Recipe-Finder.com
  • 6servings
  • 280calories

Rate this recipe:

Nutrition Info . . .

NutrientsProteins, Cellulose
VitaminsA, B1, B2, B3, B9, B12, H, C, D, E, P
MineralsNatrium, Fluorine, Silicon, Calcium, Potassium, Iron, Magnesium, Sulfur, Chlorine, Phosphorus, Cobalt, Molybdenum

Ingredients Jump to Instructions ↓

  1. 5 tablespoons unsalted butter

  2. 1 onion, chopped

  3. 1/2 cup chopped celery

  4. 1/4 cup chopped carrots

  5. 2 cloves garlic, minced

  6. 2 tablespoons chopped fresh parsley

  7. 4 tablespoons all-purpose flour

  8. 1 1/2 cups chicken stock

  9. 1 1/2 cups milk

  10. 3 potatoes, cut into 1/4-inch slices

  11. 2 teaspoons Worcestershire sauce

  12. 1 1/2 teaspoons mustard powder

  13. 1 pinch ground allspice

  14. 3/4 teaspoon celery salt

  15. 1/2 teaspoon dried thyme

  16. 1/2 teaspoon seasoning salt

  17. 2 tablespoons white wine

  18. 1/4 teaspoon poultry seasoning

  19. 3 hard-cooked eggs, chopped

Instructions Jump to Ingredients ↑

  1. Saute the onion, celery, carrots, garlic, and parsley in the butter until soft. Sprinkle in the flour and cook, stirring, for 2 minutes.

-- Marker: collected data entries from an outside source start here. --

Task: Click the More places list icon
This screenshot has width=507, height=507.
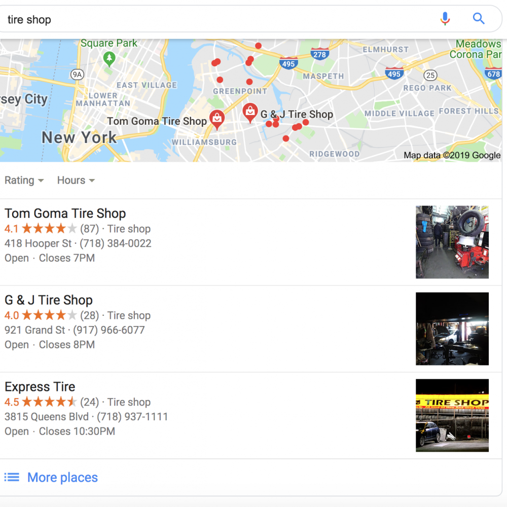Action: click(x=12, y=477)
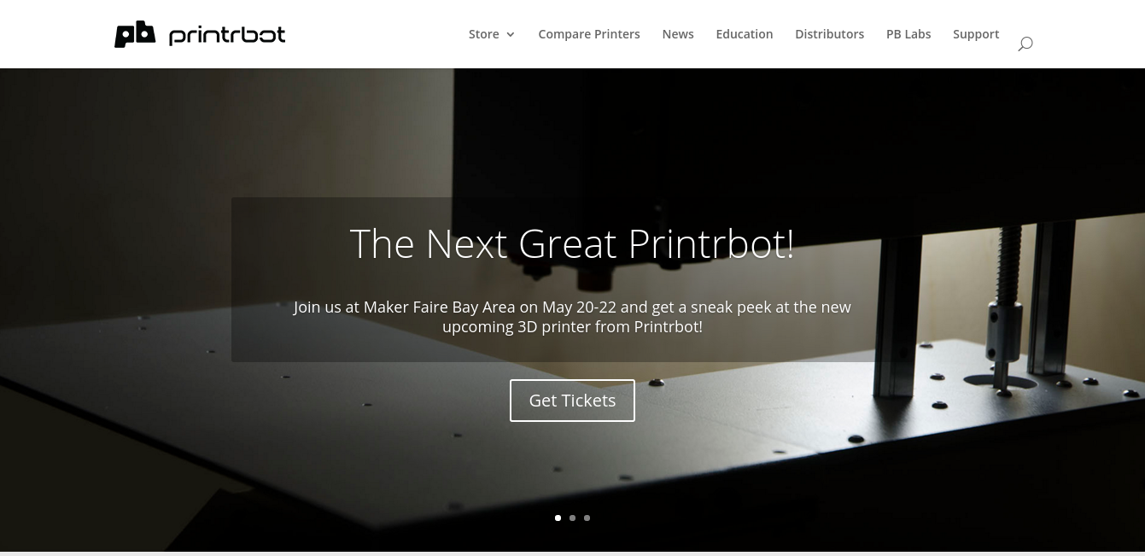Open the News section
The width and height of the screenshot is (1145, 556).
pos(678,34)
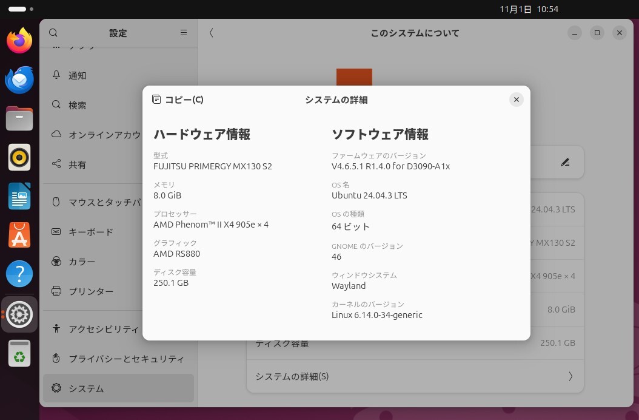Click the pencil icon to edit device name

click(x=565, y=162)
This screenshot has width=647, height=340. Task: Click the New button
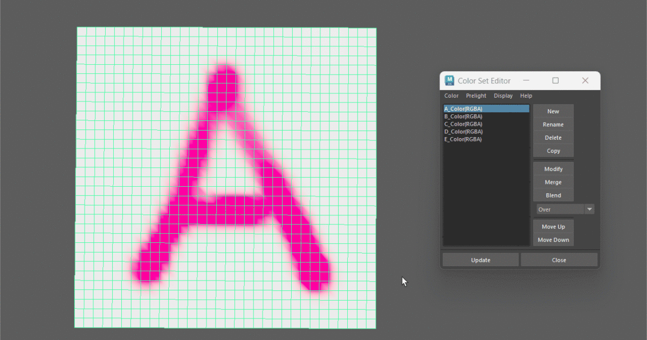(x=553, y=112)
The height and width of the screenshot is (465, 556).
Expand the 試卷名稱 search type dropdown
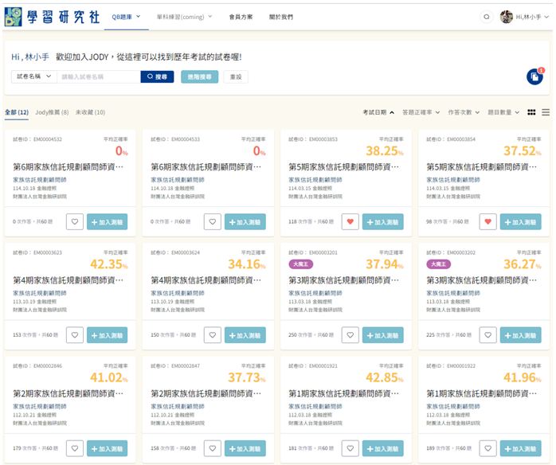click(33, 76)
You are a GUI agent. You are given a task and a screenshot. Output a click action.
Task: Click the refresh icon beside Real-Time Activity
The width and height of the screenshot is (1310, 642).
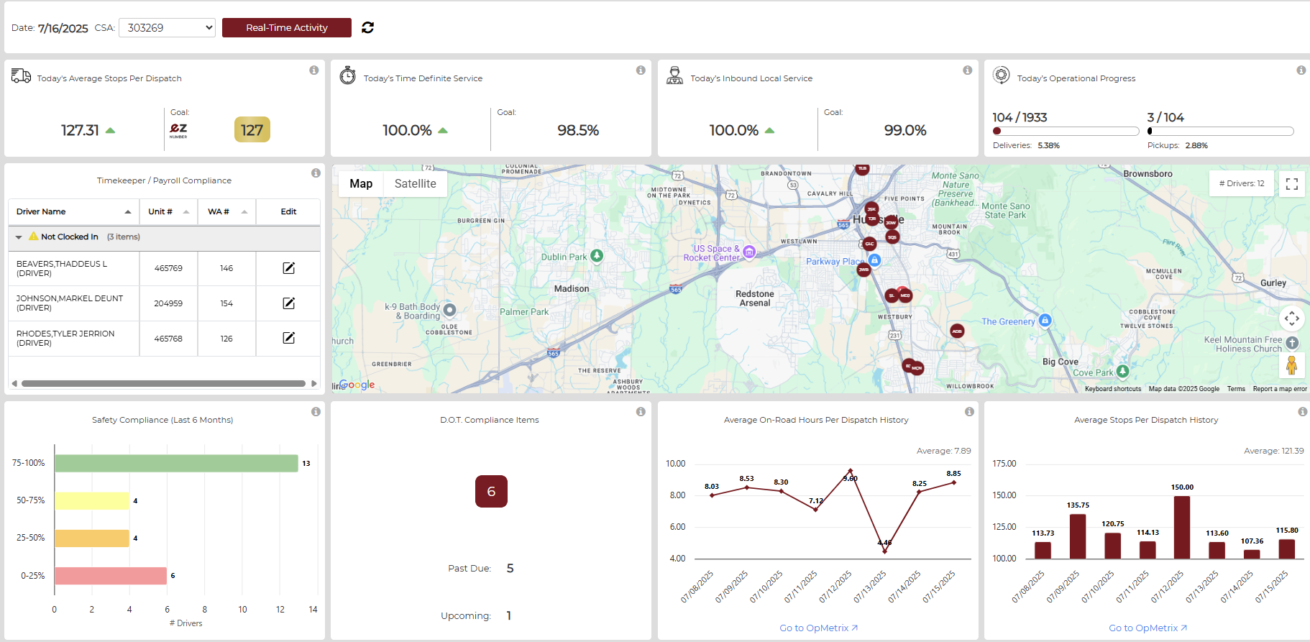click(x=367, y=27)
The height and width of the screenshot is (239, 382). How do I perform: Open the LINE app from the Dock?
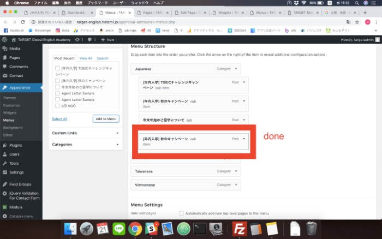(118, 228)
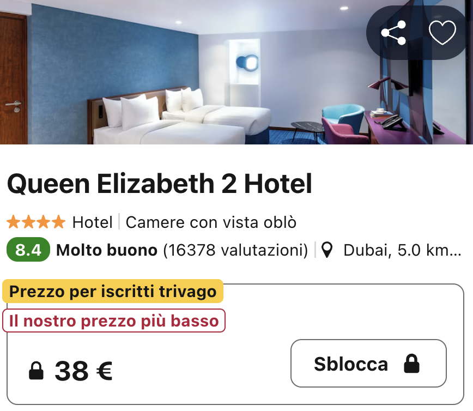Click the four-star rating icons

(x=36, y=222)
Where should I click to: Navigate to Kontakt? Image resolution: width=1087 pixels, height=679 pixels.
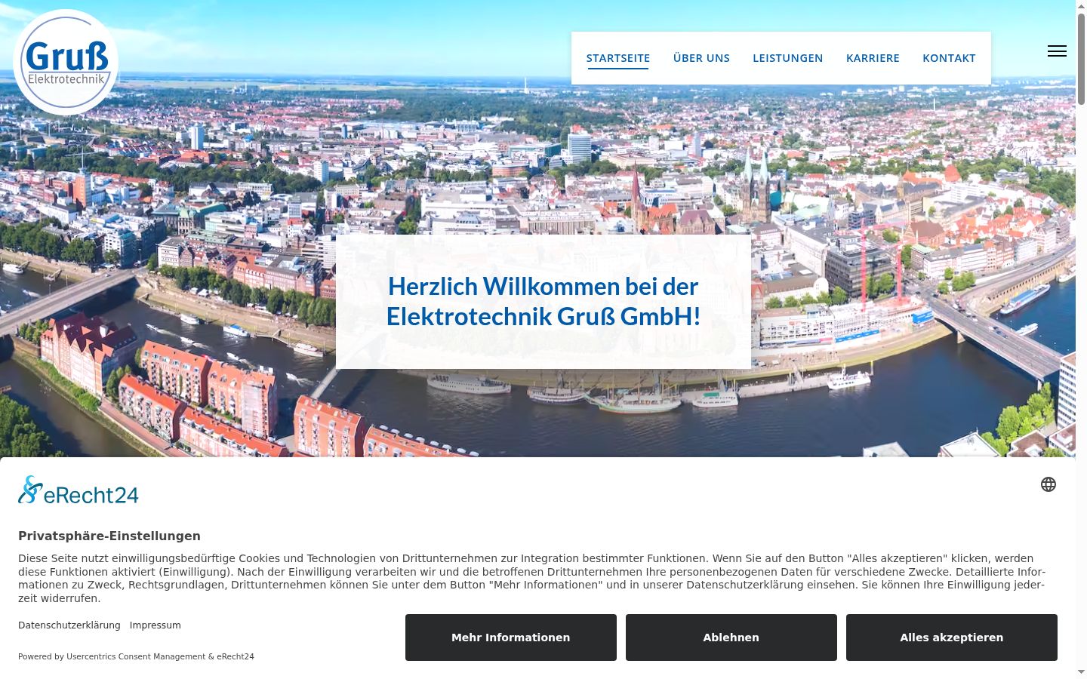(949, 58)
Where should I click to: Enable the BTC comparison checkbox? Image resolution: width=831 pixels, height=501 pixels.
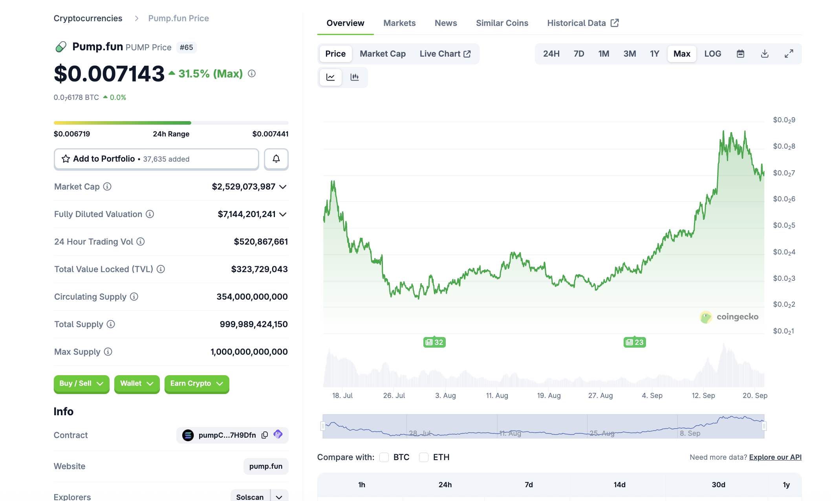[384, 457]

  2. Add the stock, milk, potatoes, Worcestershire sauce, dry mustard powder, allspice, celery salt, thyme, seasoning salt, white wine and poultry seasoning. Allow to simmer and thicken, stirring occasionally. Cook until the potatoes are cooked through, about 25 minutes. During the cooking break up the potatoes with the back of a spoon to make large chunks. Serve warm with chopped hard boiled egg sprinkled over.